Forgotten Ideas, Neglected Pioneers: Richard Semon and the Story of Memory
Z**S
アカデミズムの「外」の学者の悲劇
ハーヴァート大学の脳神経科学者ダニエル=シャクターが、本業の博士論文を準備するかたわらで、リヒャルト=ゼモンの歴史研究も行っていた。本書はその成果であり、天才とは本当にいるものだと感心してしまう。ゼモンの伝記と彼の理論の分析の二部構成。ちなみに作者シャクターには、『なぜ、「あれ」が思い出せなくなるのか』(日経ビジネス文庫, 2004年)という翻訳書がある。19世紀後半に飛ぶ鳥を落とす勢いであったイェナ大学の生物学者エルンスト=ヘッケル期待の弟子として将来を嘱望されたゼモン。オーストラリアでの肺魚研究を引っ提げて母校に凱旋するが、同僚の奥さんと不倫・駆け落ちをしてアカデミズムの世界から追放される。
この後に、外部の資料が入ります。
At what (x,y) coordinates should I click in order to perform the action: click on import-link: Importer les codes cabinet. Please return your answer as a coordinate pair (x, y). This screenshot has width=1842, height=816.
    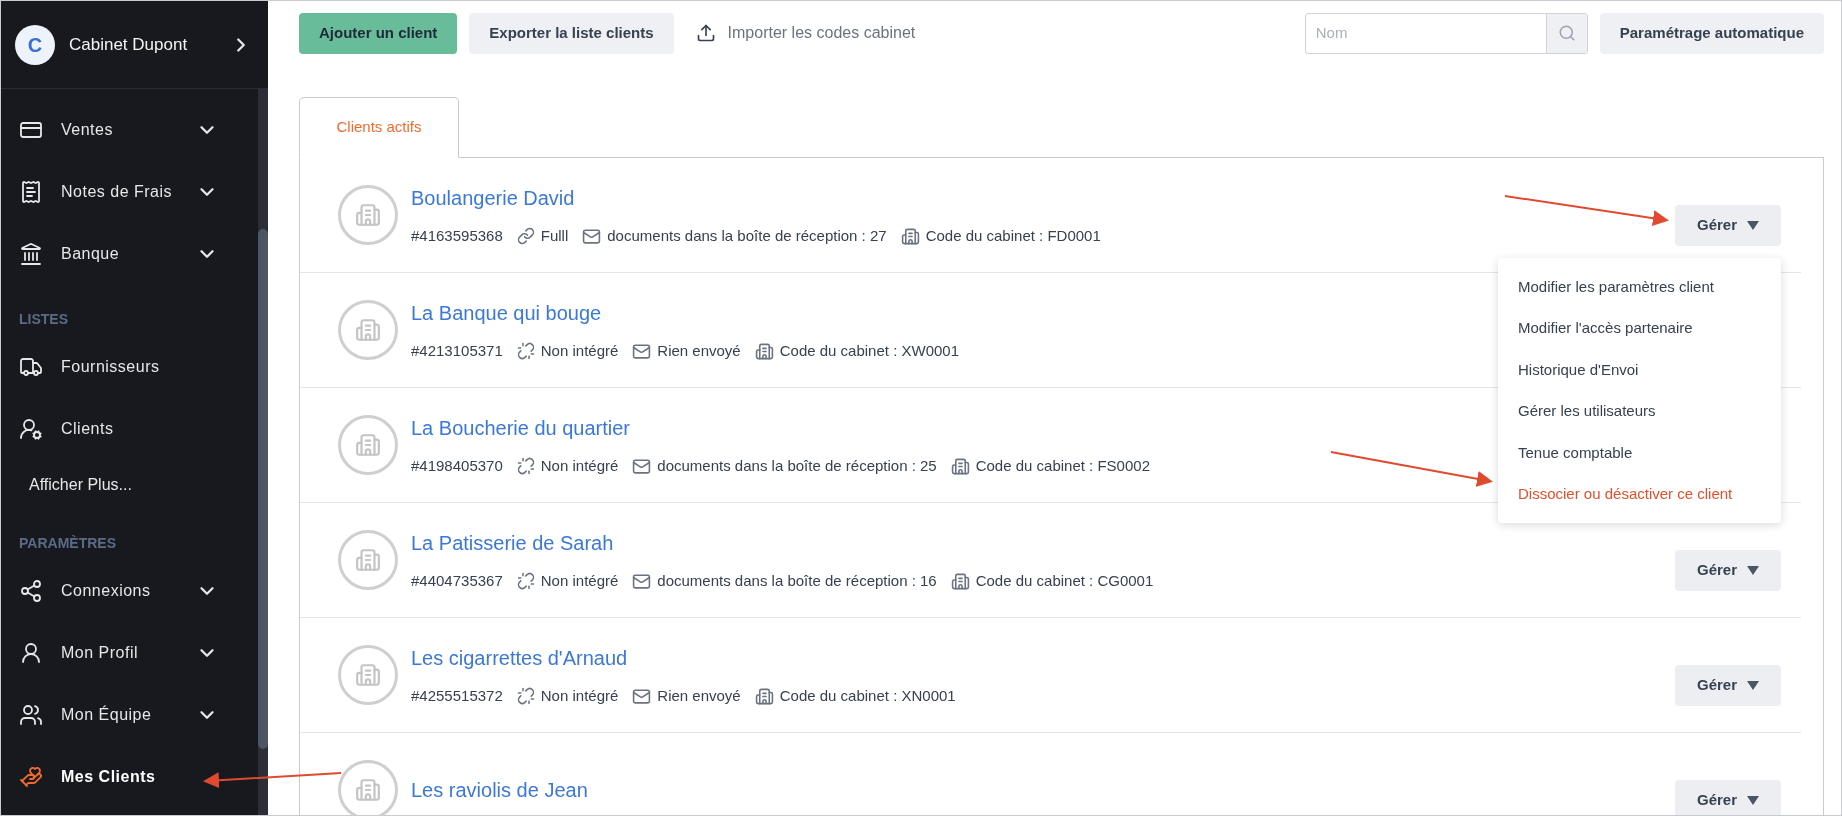
    Looking at the image, I should click on (806, 33).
当時流行していた、記憶のアナロジーによる遺伝理解に基づく大著『ムネーメ』を1904年に上梓した。この流行思想の内容は、夢野久作の小説『ドグラマグラ』の作中論文「胎児の見る夢」を想起してもらえると良い。しかしゼモンが依拠した獲得形質の遺伝は、当時の生物学を主導したヴァイスマンらによる激しい批判を浴び、続編は黙殺された。さらに駆け落ちした後に結婚した最愛の奥さんにも先立たれたゼモンは、失意のうちの1918年12月に革命騒動のなかで動揺するミュンヘンの自宅でピストル自殺を遂げた。シャクターは、ゼモンがアカデミズムの世界に席を持つことが出来なかったために、アカデミズムから見下され、無視されるという悲劇へ結びついたとして、学問の領域における政治性を剔出している。その上で、冷静に見れば、ゼモンの理論には心理学的に新たな知見があったにもかかわらず、心理学ではなく生物学が彼への批判の主舞台となってしまったために、彼を客観的に評価する土台自体がなかった点も彼の悲劇として指摘している。
P**S
"Made in Las Vegas, June 2022."
This is a badly printed copy (print-on-demand), with tiny text and enormous margins. It's a cheap reprint of the original Routledge edition - Why doesn't the product description indicate this?